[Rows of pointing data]
** BEGIN **
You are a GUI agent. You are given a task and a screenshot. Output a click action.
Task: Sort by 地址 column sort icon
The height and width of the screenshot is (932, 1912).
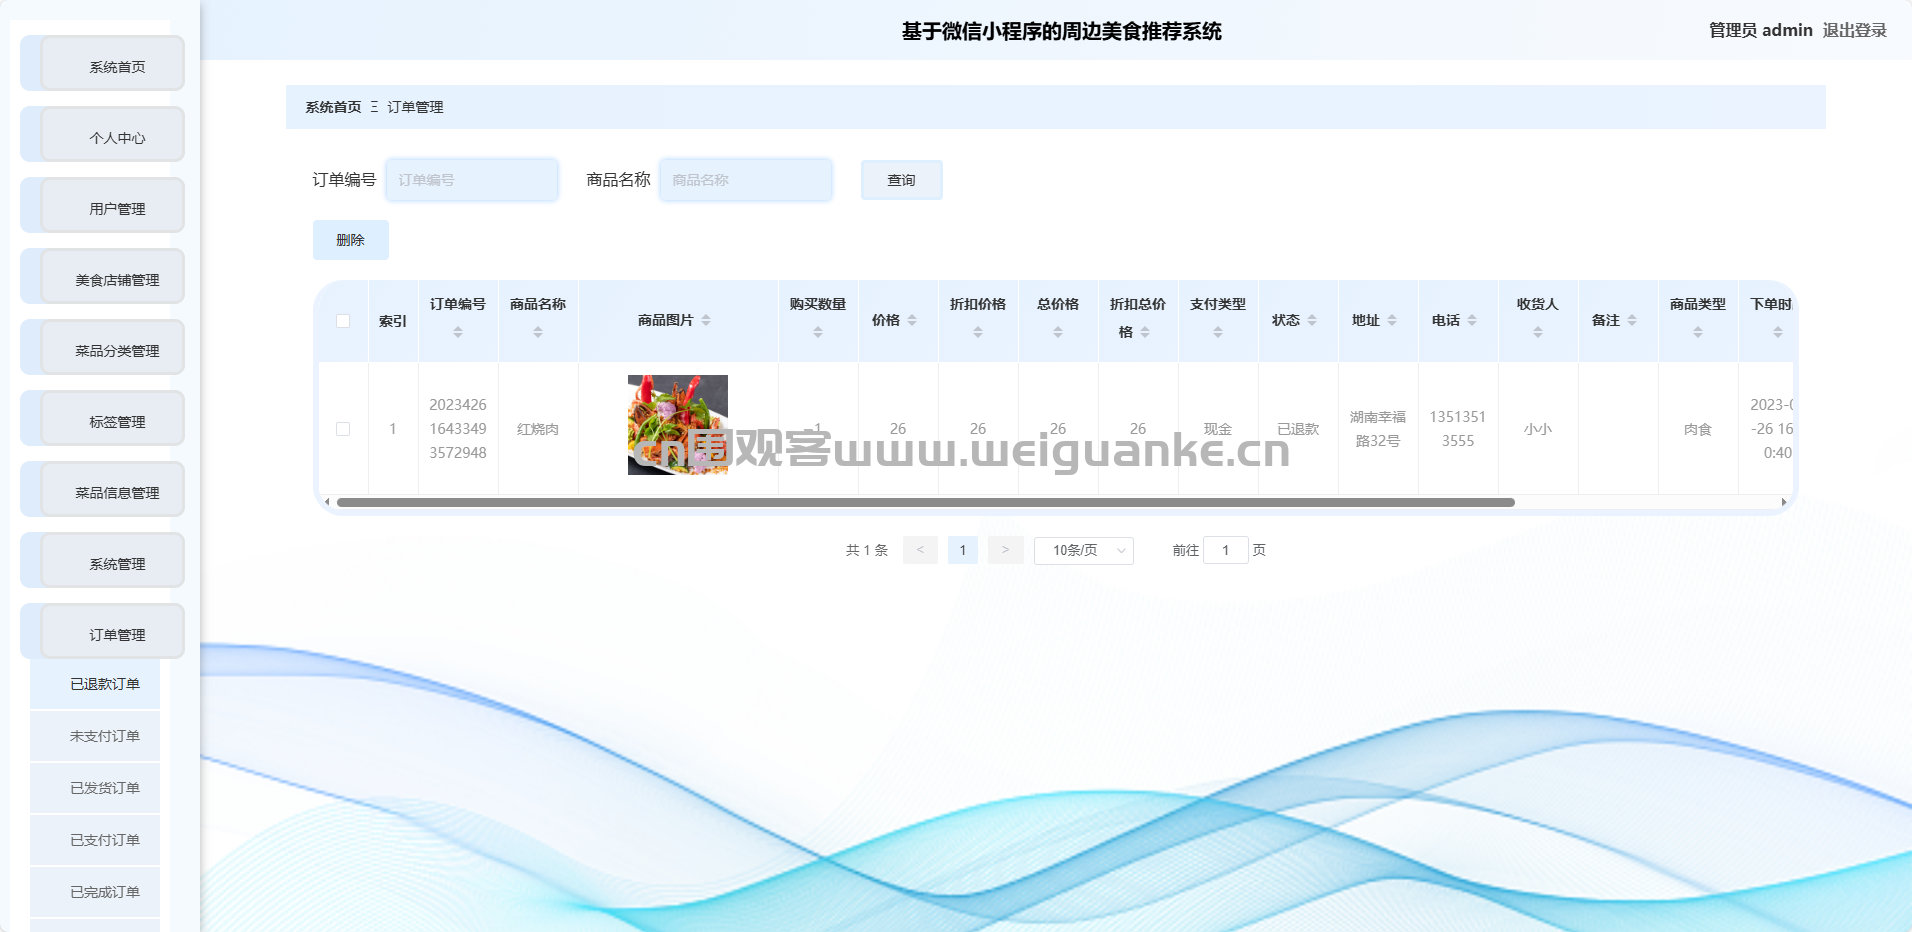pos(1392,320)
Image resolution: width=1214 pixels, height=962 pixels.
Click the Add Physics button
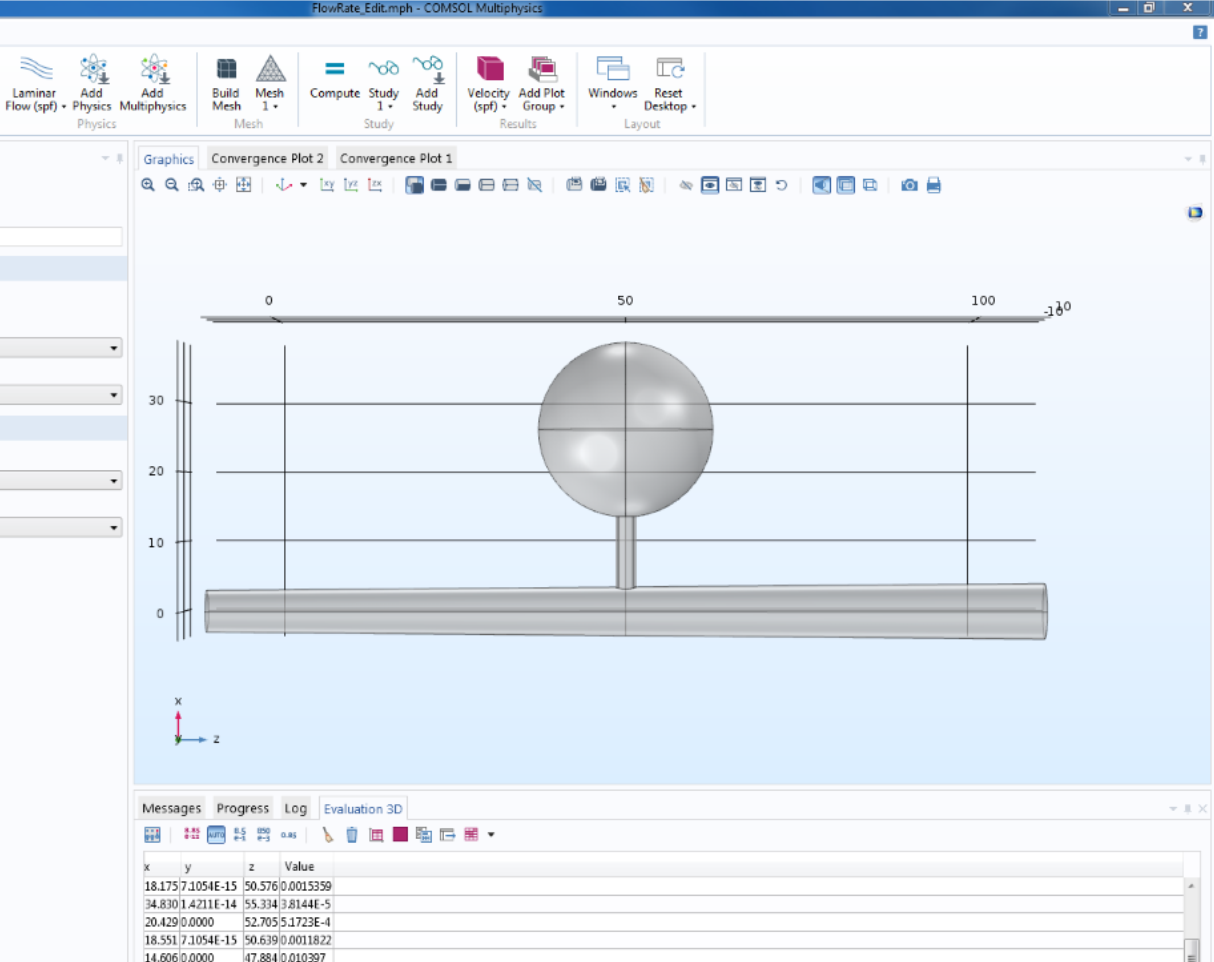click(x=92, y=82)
** END **
**What to do:** Copy these lines word for word, leaving out the pictures.

**Task solution:**
You are a GUI agent. You are given a task and a screenshot. Output a click action.
Task: Sort by 地址 column sort icon
The height and width of the screenshot is (932, 1912).
pos(1392,320)
Image resolution: width=1214 pixels, height=962 pixels.
Click the Add Physics button
click(x=92, y=82)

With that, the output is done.